A court in Belarus on Wednesday handed lengthy prison terms to 18 participants of mass anti-government protests that shook the country in 2020, the latest step in a brutal years-long effort to stifle all and any dissent.
Multiple charges against the activists, three of whom had left the country and were tried in absentia, included assault on law enforcement officers, conspiracy to overthrow the government, committing a terrorist act and others.
According to the authorities, the protesters formed a resistance movement, attacked law enforcement officers, carried out acts of sabotage and set police stations in Minsk, the capital of Belarus, on fire. Some of them were also accused of attempting to set fire to the house of a pro-government lawmaker, Aleh Hayukevich, chairman of the Liberal Democratic Party of Belarus, by throwing Molotov cocktails at it.
Sentences handed to the demonstrators ranged from two to 25 years in prison.
Mass protests engulfed Belarus in 2020 in the wake of the disputed presidential election that handed authoritarian President Alexander Lukashenko his sixth term in office. Both the Belarusian opposition and the West have denounced the vote as rigged.
The authorities responded to the demonstration with a harsh crackdown, arresting more than 35,000 people and brutally beating thousands. Dozens of rights groups and independent news outlets have been shut down.
The multi-pronged clampdown on government critics has continued to this day, with the authorities targeting opposition activists, rights advocates and journalists. Viasna, Belarus’ most prominent rights organization, has counted 1,492 political prisoners in the country.
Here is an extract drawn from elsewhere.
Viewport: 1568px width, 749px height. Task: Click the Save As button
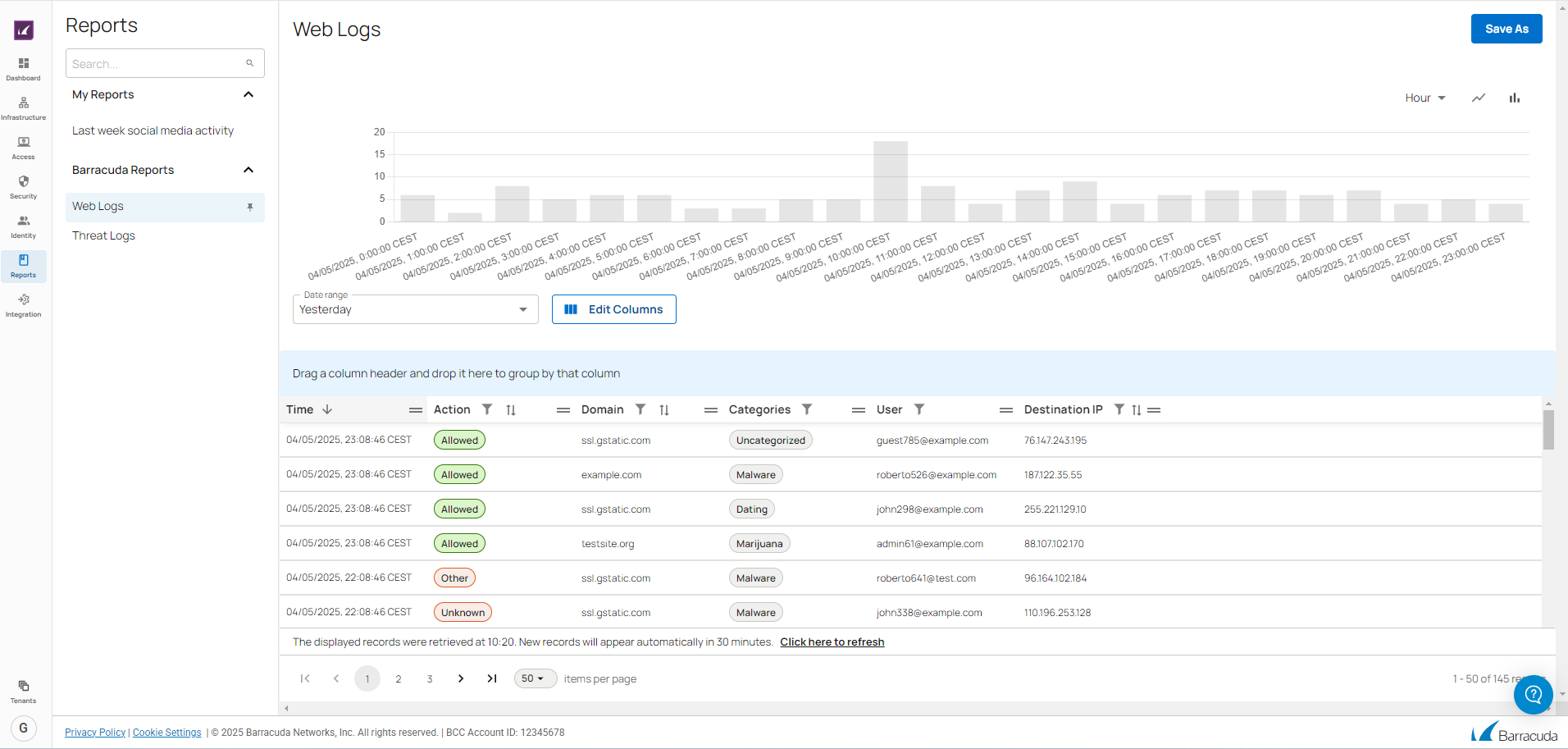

Vadzim Prakopyeu, a key opposition figure, was sentenced Wednesday to 25 years in prison as an “organizer of a terrorist conspiracy.” Prakopyeu has left Belarus, so his sentence was announced in absentia. He has supported Belarusians who are fighting alongside Kyiv’s forces in Ukraine.
Commenting on the sentence, Prakopyeu told reporters that “Lukashenko’s criminal regime is rubberstamping criminal sentences.”
Also, among those convicted was the entire family of former serviceman Uladzislau Vaytsiachovich. He stood trial alongside his wife, son and daughter-in-law and was sentenced to 21 years in prison, while his relatives were handed sentences ranging from 11 to 19 years.
Another serviceman, Ihar Chamyakin, was sentenced in absentia to 20 years in prison.